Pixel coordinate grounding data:

Segment Open

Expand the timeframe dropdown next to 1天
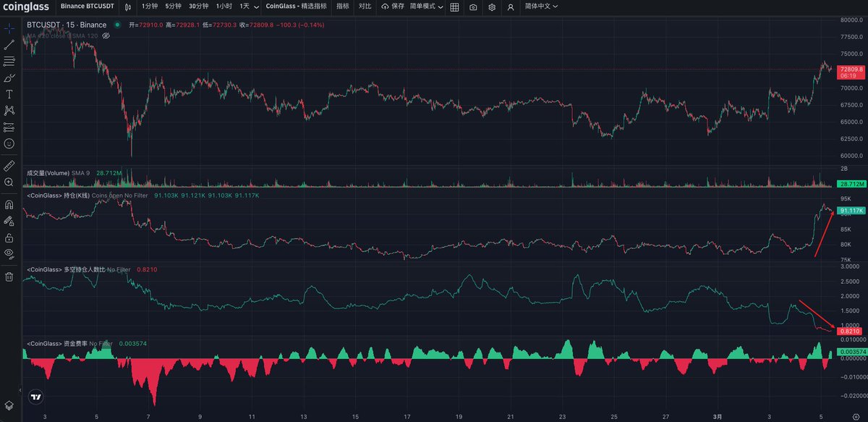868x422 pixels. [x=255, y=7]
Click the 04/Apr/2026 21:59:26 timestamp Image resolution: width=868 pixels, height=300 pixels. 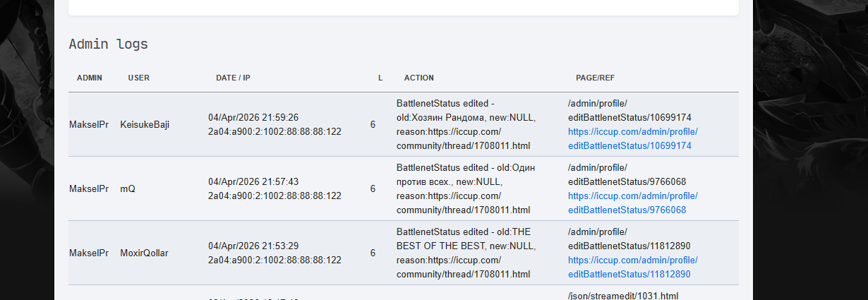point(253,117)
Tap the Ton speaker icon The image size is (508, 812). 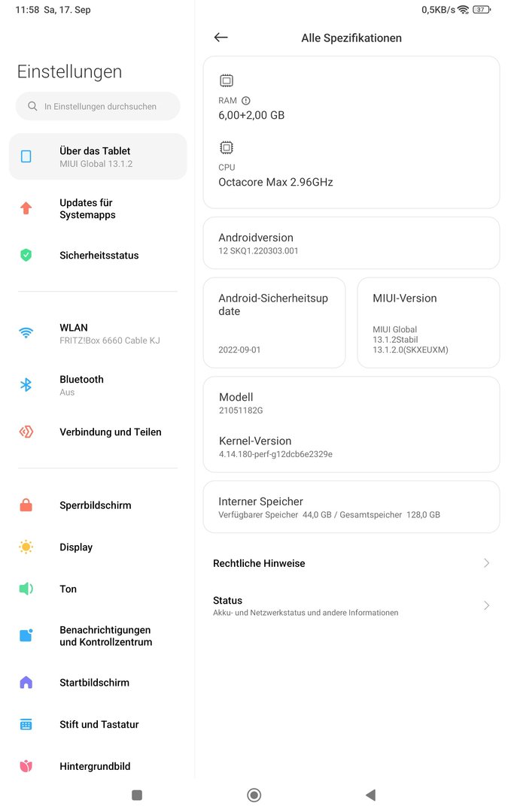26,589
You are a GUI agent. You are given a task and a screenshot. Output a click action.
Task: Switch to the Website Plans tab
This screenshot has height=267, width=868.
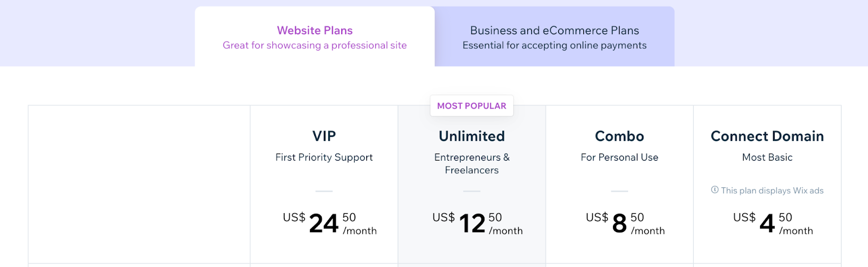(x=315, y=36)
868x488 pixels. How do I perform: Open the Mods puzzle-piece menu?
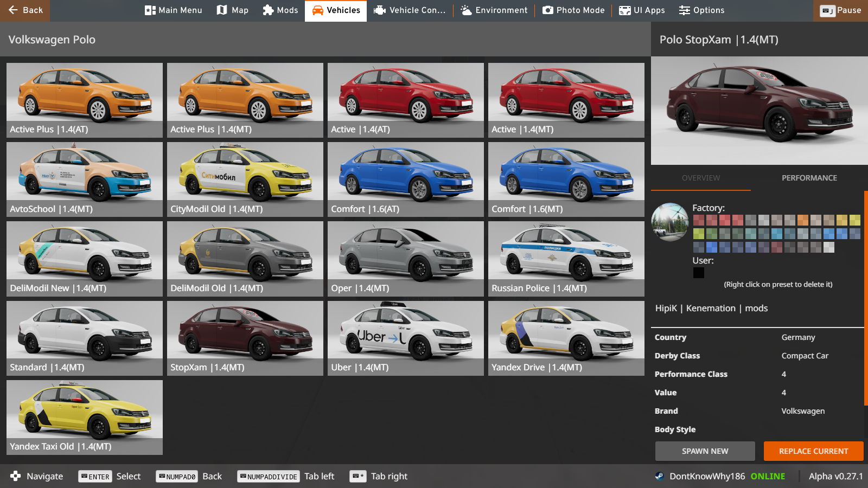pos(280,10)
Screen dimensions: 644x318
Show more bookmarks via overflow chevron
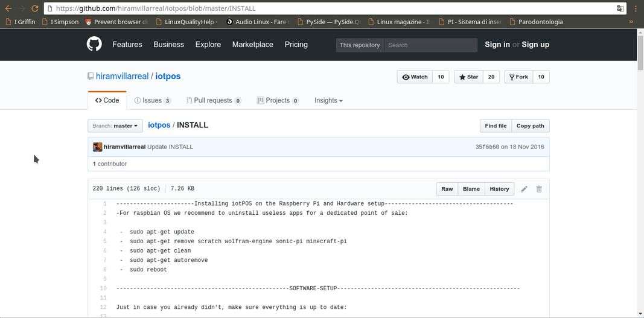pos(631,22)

Segment Closed

» Task requirements
With the pictures left out, copy exactly the lines from the one containing "This screenshot has height=267, width=868." through the last line of the data.

» Answer to this problem
This screenshot has height=267, width=868.
(x=315, y=36)
868x488 pixels. How do I perform: Open the Mods puzzle-piece menu?
pos(280,10)
Screen dimensions: 644x318
Show more bookmarks via overflow chevron
pos(631,22)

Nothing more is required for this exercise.